Die Konstruktion der Brücke ist sehr filigran. So haben die beiden großen, fünf Meter hohen Stahl-Träger rechts und links gerade einmal eine Wandstärke von einem Zentimeter. Zwischen den Trägern liegt eine Fachwerkkonstruktion, auf der die Fahrbahnplatte aufliegt. „In der Stahlwand haben wir mit einem Laserscan Verformungen festgestellt, die die Tragfähigkeit der Brücke beeinflussen können“, erklärt Michael Neumann, Projektleiter bei der Autobahn Westfalen. Noch am Donnerstag wurden weitere Vermessungen durchgeführt. Statik-Experten der Firma Ruhrberg-Ingenieure haben aktuell mit zusätzlichen Untersuchungen begonnen, die auch über das Wochenende weiterlaufen: „Wir schauen uns jedes Bauteil im Detail an“, sagt Winfried Neumann, Geschäftsführer der Ruhrberg-Ingenieure.

Mehr Winterdienst auf Umleitungsstrecken

Für Elfriede Sauerwein-Braksiek ist es wichtig, weitere Gutachter mit ins Boot zu holen: „Sicherheit ist das oberste Gebot, darum müssen wir uns jetzt Zeit nehmen, die Brücke genauer zu untersuchen“, sagt die Direktorin der Autobahn Westfalen. „Wir wissen, dass die Vollsperrung eine hohe Belastung für die Menschen in der Region bedeutet und haben auch die Funktion der A45 als wichtige Achse des Güterverkehrs im Blick. Wir sind darum auch mit Straßen.NRW und der Stadt Lüdenscheid in engem Kontakt, um auf den Umleitungsstrecken den Verkehr so gut fließen zu lassen wie möglich.“ Für den Winterdienst wurde für die Umleitungsstrecke in Zusammenarbeit mit Straßen.NRW der Autobahnstandard organisiert, das heißt, dass auch in der Nacht Streufahrzeuge in höherer Frequenz auf den Straßen unterwegs sind.

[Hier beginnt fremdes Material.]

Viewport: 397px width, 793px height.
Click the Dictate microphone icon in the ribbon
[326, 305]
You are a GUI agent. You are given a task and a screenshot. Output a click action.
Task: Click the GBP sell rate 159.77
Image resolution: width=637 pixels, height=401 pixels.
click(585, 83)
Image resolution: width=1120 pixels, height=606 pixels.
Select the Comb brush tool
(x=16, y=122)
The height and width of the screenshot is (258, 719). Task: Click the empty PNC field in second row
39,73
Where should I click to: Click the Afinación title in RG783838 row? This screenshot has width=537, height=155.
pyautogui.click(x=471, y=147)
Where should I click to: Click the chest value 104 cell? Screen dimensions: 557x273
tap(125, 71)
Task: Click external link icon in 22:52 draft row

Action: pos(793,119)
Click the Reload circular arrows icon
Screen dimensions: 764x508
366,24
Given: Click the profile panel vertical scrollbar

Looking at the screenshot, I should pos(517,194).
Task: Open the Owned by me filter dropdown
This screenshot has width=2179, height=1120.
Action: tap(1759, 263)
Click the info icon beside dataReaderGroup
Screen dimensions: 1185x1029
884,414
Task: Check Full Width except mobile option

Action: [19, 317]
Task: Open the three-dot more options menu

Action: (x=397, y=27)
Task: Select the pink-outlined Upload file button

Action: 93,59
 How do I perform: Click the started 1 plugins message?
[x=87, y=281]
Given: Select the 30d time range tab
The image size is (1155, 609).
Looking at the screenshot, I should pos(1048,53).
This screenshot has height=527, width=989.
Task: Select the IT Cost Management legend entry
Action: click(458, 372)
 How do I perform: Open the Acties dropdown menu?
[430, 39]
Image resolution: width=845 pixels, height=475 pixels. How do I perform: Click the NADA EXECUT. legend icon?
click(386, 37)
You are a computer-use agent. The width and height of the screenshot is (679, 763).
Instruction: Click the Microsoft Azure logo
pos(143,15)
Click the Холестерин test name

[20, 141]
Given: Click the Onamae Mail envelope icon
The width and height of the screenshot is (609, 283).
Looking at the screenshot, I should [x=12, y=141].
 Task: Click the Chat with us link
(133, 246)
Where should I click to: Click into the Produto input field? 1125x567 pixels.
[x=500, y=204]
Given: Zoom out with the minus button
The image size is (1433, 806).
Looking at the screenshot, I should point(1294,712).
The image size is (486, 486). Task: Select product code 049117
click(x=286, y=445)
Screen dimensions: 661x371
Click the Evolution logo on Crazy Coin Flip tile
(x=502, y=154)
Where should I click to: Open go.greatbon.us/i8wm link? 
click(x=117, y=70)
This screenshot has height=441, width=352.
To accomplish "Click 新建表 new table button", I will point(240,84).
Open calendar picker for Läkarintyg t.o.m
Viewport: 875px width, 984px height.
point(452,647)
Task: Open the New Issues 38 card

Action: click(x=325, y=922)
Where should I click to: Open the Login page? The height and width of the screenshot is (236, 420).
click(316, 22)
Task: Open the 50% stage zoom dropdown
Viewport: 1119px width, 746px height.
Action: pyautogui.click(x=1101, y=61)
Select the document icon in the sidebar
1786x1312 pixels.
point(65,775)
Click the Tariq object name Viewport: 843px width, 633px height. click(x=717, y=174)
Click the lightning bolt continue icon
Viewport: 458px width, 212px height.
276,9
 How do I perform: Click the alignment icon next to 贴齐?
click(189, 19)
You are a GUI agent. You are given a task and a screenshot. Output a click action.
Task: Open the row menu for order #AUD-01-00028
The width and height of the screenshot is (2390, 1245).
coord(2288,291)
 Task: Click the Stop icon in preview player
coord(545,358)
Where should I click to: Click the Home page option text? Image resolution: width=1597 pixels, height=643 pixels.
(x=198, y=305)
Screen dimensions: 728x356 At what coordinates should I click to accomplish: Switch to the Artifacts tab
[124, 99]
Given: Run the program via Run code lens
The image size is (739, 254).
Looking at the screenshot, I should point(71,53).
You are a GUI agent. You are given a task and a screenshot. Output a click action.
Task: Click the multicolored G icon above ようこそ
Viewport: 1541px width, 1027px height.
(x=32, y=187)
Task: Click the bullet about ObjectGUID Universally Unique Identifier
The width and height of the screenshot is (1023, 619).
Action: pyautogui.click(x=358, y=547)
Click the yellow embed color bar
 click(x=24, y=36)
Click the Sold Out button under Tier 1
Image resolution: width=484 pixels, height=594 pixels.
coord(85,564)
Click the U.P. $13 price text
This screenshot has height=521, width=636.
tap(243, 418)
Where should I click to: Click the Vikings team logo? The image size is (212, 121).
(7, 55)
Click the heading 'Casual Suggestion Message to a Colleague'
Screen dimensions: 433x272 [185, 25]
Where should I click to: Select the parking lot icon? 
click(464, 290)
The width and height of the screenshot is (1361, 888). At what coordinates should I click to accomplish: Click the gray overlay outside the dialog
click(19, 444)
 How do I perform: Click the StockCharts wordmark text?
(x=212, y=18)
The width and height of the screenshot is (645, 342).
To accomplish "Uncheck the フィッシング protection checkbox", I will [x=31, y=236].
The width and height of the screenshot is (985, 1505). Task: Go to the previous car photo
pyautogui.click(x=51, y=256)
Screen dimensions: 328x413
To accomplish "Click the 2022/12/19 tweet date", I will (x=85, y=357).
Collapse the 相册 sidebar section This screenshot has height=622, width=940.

Untersuchungsprogramm wird stetig fortgeschrieben

Wann und wieviel Verkehr in Zukunft über die Talbrücke Rahmede fließen kann, entscheidet sich nach Abschluss der Untersuchungen und der Bewertung der Ergebnisse. „Dabei schreiben wir das Untersuchungsprogramm stetig fort, abhängig von den gewonnenen Erkenntnissen“, so Michael Neumann. Parallel laufen Überlegungen, ob und welche Verstärkungsmaßnahmen für das Bauwerk möglich sind. Erste Untersuchungsergebnisse sind nicht vor Mitte nächster Woche zu erwarten.

Hintergrund

  • Die Talbrücke Rahmede liegt zwischen Lüdenscheid-Nord und Lüdenscheid und führt die A45 über den Bach Rahmede sowie die Altenaer Straße (L530), die Lüdenscheid mit Altena verbindet.
  • Die Talbrücke wurde zwischen 1965 und 1968 erbaut.
  • Die Brücke besteht aus einem einteiligen Überbau für die Fahrbahnen in Richtung Frankfurt und in Richtung Dortmund. Der Überbau ist 31,25 Meter breit.
  • Das Bauwerk ist 453 Meter lang und wird von fünf mal zwei Stützen getragen. Die Stützweiten liegen zwischen 54 und 104 Metern (in der Mitte).
  • Auf den filigranen Pfeilern, die bis zu 70 Meter hoch sind, liegt eine Stahlkonstruktion, die Fahrbahnplatte trägt.
  • Die Brücke wurde mit einer Verkehrsprognose geplant, die von 25.000 Fahrzeuge im Jahr 1980 ausging. Inzwischen ist die Belastung auf 64.000 Fahrzeuge angestiegen, davon 13.000 Lkw.
  • Hinzu kommt, dass das zulässige Gesamtgewicht der Lkw wie auch die zugelassenen Achslasten seit dem Bau der Brücke gestiegen ist. Ende der 1950er Jahre lag das zulässige Gesamtgewicht bei 24 Tonnen (acht Tonnen Achslast). Ab 1960 steigerte sich das zulässige Gesamtgewicht auf 32 Tonnen (10 t Achslast) bzw. 38 Tonnen Gesamtgewicht (1968).
  • Das zulässige Gesamtgewicht für LKW beträgt heute im gesamten Bundesgebiet 40 Tonnen oder 11,5 Tonnen Achslast. Sind die LKW schwerer, bedarf es grundsätzlich einer Sondergenehmigung. Wiegeanlagen wie an der Rheinbrücke Neuenkamp zeigen, dass sowohl das Gesamtgewicht als auch die Achslasten regelmäßig überschritten werden. Auch dieser Umstand trägt zu einer höheren Belastung der Bauwerke bei.
  • Die Talbrücke Rahmede ist wie einige andere Brücken der A45 für den genehmigungspflichtigen Schwerverkehr (bis 60 Tonnen) gesperrt.